Three of her four children and her first husband died there, victims of the 1959 Montana-Yellowstone earthquake.
Clutching tissues and seated in her house near Hope this week, the retired Clark Fork Elementary teacher said the trip went according to plan.
“I kept saying we’ll do the emotional part. Then we’ll have fun,” she said. “It helped a lot to prepare.”
Irene, 75, and husband Jack accompanied her one living son, Phil, and his wife to the Earthquake Area and Interpretive Center near Ennis, Mont. They visited monuments to 28 people who died in one of the most severe earthquakes (7.8 on the Richter scale) ever recorded in North America. The quake on Aug. 17, 1959, sent giant waves rushing from Hebgen Lake down the narrow Madison Canyon where Irene’s family was sleeping.
It also unloaded 80 million tons of rock from a 7,600-foot mountain into the Madison River, hurling campers against trees, cars, trailers or the canyon wall.
Purley and Irene Bennett, along with Carole, 17, Philip, 16, Tom, 11, and Susan, 6, had set off from Dalton Gardens two days earlier on a camping vacation.
After visiting relatives in Hope, the family headed east in their green Ford station wagon, undecided on whether to go to Canada or Yellowstone.
“I want to see the animals,” Irene remembers her youngest saying. “Everybody then agreed to go to Yellowstone.”
The trip included a day in Virginia City. “We did all the fun things and pulled into camp late,” she said. The whole family slept on top of a rented tent.
“At 11:37, I heard a loud bang. The earth began to shake,” Irene recalled. “My husband got up … I saw him grab a tree … that’s all I remember.” Later, sensations of being underwater and pinned beneath a tree on a sandy bank prompted Irene to pray.
“I saw the moon was out. It was a brilliant moon,” she said. “I recited the 121st Psalm, my favorite: Lift up mine eyes unto the hills from whence cometh my help. …”
The night of horror was just beginning. Calling in vain for her family, Irene dug her way free only to discover she couldn’t stand. Her leg was broken. She was naked, except for her broken Bulova watch, which stopped at the moment of impact.
Irene covered herself with branches.
“I just stayed there until morning; then I called and called until I heard an answer,” she said. The response came from Phil, badly hurt with head and leg injuries.
The only two survivors in the area, they were taken to Ennis Community Hospital, but not before Irene learned of her husband’s death.
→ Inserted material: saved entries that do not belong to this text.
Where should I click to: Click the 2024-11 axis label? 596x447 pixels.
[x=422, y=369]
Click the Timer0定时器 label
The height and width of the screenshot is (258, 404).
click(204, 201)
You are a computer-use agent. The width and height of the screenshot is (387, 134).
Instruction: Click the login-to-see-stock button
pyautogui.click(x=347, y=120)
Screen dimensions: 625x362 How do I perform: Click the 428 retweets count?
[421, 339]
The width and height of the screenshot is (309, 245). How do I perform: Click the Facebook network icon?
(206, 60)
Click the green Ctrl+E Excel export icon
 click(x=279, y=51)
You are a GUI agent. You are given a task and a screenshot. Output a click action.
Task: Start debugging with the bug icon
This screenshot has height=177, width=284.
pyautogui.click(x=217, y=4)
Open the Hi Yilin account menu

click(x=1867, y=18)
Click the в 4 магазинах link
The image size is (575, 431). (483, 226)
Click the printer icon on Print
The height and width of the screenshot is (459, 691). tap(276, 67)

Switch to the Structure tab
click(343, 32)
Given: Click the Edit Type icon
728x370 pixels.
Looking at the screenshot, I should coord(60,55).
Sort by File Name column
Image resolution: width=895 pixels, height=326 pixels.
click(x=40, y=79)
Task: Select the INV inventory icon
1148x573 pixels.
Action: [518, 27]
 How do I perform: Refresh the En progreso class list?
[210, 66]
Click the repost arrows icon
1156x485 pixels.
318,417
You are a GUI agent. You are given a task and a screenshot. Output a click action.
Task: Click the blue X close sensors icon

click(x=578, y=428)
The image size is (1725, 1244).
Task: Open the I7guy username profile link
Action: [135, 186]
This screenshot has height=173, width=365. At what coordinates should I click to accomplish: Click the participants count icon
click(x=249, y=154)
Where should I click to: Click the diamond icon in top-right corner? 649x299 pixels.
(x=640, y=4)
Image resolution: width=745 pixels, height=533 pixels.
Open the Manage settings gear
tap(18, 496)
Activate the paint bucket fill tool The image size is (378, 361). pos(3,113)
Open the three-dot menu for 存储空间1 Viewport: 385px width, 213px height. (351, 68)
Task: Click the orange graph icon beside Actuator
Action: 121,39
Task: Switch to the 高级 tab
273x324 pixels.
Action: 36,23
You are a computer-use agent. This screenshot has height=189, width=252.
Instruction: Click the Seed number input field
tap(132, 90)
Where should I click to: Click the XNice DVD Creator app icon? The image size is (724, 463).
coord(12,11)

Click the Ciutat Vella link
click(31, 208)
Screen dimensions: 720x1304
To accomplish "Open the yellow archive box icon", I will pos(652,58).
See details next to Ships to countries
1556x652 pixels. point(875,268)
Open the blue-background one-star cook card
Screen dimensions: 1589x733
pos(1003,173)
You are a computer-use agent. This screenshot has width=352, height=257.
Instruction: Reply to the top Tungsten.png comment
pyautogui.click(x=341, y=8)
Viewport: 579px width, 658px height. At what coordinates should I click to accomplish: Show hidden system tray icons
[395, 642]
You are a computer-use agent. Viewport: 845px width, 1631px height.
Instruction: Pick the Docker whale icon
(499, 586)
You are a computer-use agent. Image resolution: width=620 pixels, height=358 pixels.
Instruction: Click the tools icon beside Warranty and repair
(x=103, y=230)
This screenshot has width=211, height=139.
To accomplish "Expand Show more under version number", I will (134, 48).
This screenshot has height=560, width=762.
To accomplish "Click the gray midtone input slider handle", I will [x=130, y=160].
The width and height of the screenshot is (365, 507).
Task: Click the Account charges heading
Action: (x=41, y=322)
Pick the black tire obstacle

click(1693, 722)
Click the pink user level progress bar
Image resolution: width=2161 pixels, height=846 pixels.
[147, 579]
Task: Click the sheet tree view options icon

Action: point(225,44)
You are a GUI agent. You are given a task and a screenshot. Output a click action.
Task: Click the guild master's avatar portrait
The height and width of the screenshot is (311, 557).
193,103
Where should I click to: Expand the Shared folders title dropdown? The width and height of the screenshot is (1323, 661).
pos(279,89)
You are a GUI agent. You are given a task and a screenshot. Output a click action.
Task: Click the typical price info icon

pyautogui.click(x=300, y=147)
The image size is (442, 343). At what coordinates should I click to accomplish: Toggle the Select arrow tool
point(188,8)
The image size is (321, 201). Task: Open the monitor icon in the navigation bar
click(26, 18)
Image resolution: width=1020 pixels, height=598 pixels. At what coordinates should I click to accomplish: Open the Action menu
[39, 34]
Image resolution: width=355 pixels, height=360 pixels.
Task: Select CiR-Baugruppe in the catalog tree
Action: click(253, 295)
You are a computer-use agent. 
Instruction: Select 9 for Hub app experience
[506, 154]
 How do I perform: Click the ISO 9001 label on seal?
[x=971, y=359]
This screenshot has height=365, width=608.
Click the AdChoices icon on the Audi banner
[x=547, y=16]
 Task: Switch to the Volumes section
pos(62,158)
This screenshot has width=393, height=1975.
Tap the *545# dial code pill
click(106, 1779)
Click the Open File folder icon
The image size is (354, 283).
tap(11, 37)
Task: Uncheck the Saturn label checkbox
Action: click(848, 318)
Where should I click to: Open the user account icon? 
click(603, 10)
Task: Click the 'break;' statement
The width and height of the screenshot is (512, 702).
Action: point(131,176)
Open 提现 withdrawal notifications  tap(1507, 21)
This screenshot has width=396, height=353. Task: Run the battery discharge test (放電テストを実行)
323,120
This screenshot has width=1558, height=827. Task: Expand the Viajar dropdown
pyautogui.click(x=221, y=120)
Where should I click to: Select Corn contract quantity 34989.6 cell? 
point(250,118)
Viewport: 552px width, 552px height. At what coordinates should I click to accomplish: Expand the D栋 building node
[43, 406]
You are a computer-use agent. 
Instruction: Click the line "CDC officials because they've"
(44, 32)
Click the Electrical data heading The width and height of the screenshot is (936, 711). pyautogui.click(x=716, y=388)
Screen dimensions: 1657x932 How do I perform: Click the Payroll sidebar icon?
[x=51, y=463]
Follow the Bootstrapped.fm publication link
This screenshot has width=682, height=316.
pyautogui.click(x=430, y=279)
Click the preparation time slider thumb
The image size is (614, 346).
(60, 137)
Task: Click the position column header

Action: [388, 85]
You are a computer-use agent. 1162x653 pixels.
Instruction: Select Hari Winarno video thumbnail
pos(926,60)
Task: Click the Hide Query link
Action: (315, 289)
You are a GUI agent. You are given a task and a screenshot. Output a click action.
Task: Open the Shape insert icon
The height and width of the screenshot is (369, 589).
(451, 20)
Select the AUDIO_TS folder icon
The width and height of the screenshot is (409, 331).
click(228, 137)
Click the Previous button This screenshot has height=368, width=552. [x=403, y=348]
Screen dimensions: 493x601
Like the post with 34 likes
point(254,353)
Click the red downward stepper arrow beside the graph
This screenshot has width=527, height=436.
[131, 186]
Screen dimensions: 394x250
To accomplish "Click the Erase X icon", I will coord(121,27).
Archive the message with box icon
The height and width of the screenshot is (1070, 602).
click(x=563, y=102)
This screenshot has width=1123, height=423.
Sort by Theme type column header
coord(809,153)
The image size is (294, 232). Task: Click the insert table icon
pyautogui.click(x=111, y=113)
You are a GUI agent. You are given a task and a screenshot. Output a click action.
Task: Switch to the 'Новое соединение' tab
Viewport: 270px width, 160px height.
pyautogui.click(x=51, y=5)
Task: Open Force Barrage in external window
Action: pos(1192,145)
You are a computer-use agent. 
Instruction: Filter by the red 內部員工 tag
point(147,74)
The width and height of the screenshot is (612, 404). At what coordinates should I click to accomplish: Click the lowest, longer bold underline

“I prayed that the children would be alive, but they would slowly find a body,” she recalled. “Carole, then Tom. It was a long time before they found Susan. I prayed for her to be alive, yet I worried about her being out there by her little self.”
Relatives held a memorial service while Irene and Phil recuperated. The two eventually returned to Coeur d’Alene where Irene earned a provisional teaching certificate and Phil finished high school.
In 1961, she married her high school sweetheart Jack Dunn, a dairy farmer from Hope. Phil now works for Boeing Computer Systems.
Last week’s journey provided a bittersweet ending to the book Irene intends to write for herself and others suffering from tragedy.
“We’ll never forget them, but we’ll go on with our lives with the family we’ve acquired,” she said. “We are a family again.”